> **What you will do**
Which lines of the records below contain the word "computer"? Copy each of them out.

> **Records supplied**
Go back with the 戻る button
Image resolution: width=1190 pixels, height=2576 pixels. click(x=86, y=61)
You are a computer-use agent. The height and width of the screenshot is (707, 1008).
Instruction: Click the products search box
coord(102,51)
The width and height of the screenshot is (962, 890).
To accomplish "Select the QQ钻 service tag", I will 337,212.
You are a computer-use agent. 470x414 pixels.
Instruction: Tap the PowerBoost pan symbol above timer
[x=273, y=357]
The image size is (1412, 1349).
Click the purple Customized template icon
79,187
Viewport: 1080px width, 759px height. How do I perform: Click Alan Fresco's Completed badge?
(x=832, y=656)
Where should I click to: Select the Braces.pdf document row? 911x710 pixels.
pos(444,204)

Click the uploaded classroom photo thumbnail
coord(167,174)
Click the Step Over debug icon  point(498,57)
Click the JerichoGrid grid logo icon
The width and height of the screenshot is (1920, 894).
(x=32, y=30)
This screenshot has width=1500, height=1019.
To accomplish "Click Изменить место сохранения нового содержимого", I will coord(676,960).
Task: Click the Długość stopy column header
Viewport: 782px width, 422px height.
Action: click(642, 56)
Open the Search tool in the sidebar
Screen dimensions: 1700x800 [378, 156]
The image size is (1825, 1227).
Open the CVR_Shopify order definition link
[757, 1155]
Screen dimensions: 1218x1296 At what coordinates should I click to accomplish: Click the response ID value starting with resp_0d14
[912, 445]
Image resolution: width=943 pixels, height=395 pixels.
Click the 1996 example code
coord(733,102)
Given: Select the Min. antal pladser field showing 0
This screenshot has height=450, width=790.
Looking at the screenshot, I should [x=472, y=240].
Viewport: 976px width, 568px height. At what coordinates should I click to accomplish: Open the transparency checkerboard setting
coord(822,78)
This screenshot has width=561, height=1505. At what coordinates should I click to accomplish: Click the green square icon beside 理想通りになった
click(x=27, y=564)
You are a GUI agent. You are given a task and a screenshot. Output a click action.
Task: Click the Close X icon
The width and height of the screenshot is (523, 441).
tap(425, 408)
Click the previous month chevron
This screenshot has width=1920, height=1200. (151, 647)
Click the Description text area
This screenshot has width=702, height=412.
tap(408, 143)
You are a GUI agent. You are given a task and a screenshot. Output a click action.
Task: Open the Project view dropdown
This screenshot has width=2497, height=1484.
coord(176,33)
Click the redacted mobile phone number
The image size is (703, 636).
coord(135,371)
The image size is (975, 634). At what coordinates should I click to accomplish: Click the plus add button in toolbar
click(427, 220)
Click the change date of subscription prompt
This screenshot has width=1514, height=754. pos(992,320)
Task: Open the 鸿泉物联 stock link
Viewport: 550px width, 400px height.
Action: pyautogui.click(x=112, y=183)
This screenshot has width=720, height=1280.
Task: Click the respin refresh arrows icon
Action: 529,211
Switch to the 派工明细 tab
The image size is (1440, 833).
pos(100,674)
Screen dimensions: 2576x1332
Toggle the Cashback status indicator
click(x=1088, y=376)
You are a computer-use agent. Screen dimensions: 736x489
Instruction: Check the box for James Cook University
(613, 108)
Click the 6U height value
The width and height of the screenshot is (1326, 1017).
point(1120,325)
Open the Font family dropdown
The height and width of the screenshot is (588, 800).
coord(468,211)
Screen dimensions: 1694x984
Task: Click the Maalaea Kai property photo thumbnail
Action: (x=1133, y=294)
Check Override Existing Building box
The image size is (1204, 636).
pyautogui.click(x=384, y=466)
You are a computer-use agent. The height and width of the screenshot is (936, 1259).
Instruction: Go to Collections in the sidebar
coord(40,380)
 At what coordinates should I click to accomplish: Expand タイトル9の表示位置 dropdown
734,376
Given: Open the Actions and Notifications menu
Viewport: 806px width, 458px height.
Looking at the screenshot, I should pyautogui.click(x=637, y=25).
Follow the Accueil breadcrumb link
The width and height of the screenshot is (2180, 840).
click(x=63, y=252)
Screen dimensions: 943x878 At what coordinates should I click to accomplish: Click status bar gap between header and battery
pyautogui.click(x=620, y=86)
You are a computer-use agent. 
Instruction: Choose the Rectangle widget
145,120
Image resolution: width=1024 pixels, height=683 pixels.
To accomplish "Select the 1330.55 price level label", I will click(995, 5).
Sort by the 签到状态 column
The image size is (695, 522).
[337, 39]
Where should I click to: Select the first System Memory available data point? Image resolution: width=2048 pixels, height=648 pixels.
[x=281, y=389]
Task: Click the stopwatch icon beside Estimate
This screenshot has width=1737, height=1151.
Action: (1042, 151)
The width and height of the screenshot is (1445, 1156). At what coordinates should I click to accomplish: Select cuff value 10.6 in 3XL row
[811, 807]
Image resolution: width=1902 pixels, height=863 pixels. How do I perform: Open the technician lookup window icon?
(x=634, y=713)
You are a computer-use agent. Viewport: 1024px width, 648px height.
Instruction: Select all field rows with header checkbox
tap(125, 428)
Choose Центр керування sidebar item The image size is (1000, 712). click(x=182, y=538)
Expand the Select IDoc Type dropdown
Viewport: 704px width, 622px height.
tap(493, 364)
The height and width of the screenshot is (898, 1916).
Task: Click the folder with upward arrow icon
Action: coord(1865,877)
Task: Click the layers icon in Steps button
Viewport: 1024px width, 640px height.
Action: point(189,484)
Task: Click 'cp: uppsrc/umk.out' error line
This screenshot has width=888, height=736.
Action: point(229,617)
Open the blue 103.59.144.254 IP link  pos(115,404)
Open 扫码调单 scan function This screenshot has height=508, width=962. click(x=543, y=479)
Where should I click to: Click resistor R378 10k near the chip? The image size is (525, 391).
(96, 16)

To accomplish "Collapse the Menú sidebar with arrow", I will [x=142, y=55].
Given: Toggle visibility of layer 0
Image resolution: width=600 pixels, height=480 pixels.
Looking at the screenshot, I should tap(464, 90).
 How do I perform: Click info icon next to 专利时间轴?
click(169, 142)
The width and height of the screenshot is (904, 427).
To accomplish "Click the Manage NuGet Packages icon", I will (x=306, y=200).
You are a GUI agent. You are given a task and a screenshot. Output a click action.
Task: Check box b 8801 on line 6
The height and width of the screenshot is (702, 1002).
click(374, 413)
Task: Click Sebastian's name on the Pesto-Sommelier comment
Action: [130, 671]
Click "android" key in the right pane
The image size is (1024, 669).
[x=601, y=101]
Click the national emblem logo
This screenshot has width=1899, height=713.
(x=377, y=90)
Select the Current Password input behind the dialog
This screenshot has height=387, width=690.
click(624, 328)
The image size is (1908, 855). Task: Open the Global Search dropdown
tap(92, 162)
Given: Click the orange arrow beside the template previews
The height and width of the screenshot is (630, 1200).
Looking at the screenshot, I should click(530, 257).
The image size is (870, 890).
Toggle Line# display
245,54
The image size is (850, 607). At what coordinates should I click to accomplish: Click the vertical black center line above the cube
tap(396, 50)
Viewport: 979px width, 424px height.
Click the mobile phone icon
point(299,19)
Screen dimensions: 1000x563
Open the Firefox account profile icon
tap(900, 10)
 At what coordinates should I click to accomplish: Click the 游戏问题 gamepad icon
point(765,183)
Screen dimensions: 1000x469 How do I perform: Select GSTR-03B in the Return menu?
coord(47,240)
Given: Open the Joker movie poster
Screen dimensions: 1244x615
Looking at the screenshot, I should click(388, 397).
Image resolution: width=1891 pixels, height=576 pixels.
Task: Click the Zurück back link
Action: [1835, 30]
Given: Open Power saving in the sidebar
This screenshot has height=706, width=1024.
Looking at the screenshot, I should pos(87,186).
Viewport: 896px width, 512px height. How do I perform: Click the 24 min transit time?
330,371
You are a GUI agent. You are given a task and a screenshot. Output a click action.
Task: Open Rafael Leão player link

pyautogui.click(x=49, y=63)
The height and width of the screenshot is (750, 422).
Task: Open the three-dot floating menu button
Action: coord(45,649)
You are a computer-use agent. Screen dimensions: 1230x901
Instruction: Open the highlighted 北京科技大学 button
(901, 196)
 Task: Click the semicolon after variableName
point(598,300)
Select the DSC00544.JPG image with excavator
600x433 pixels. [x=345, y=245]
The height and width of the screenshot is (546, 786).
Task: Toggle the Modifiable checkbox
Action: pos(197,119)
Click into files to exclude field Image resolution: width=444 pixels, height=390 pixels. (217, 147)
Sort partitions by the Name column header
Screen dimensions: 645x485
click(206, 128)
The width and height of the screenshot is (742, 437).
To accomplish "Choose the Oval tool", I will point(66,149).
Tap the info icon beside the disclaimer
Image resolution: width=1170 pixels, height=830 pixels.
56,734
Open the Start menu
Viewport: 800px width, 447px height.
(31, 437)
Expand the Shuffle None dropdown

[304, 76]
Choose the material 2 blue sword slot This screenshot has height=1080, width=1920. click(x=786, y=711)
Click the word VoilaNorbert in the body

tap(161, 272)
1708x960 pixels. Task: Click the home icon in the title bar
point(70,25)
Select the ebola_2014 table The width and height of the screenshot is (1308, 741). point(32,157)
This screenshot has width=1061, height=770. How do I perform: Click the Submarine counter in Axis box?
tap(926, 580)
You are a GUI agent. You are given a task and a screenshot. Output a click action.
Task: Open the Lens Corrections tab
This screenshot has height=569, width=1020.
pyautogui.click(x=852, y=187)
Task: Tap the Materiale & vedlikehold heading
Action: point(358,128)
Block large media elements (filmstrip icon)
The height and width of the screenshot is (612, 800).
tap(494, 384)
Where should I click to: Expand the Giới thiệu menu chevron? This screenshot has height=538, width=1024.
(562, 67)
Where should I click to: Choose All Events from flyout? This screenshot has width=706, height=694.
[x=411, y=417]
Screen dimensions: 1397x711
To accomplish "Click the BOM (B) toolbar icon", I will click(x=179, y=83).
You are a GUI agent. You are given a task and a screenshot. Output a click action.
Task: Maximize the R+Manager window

> **Reply to the exercise**
You are a computer-use agent. The height and width of the screenshot is (707, 1008).
You are a computer-use agent. 470x414 pixels.
You are a computer-use agent. Screen dimensions: 736x489
You are a computer-use agent. The height and width of the screenshot is (936, 1259).
You are a computer-use agent. 
You are a computer-use agent. Viewport: 1024px width, 648px height.
You are a computer-use agent. Screen dimensions: 1230x901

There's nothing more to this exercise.